■ Exercise brief: Whenever the word "resolution" appears in a line of the data below, copy that line.

(Material provided begins)

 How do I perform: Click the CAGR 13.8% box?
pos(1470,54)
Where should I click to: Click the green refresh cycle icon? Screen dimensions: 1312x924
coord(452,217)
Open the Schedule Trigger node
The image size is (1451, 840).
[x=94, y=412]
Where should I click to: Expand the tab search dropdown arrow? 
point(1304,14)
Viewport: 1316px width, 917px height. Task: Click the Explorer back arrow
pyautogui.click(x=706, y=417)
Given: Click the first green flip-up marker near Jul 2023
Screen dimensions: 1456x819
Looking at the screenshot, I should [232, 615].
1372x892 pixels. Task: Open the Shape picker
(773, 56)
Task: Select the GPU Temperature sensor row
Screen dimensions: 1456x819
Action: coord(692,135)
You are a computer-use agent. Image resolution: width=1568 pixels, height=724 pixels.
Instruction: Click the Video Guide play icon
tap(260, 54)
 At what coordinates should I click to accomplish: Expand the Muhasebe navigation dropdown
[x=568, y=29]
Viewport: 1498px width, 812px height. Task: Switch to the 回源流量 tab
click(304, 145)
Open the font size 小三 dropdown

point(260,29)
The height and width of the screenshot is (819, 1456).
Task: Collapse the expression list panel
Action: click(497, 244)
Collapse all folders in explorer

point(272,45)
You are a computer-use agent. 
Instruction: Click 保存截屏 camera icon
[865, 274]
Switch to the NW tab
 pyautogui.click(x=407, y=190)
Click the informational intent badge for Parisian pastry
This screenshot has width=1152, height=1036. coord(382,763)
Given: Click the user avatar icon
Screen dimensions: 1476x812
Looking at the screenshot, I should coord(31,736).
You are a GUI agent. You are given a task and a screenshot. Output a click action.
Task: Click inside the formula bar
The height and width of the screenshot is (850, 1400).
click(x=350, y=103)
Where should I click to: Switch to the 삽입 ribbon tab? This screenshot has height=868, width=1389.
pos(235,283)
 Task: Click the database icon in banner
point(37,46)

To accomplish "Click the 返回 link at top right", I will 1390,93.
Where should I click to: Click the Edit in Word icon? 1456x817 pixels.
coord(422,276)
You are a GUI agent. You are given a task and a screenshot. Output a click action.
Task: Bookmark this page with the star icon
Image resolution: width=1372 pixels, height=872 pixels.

(Material provided ends)

■ Solution to the problem:
You are a computer-use agent. Image resolution: width=1568 pixels, height=724 pixels.
Image resolution: width=1372 pixels, height=872 pixels.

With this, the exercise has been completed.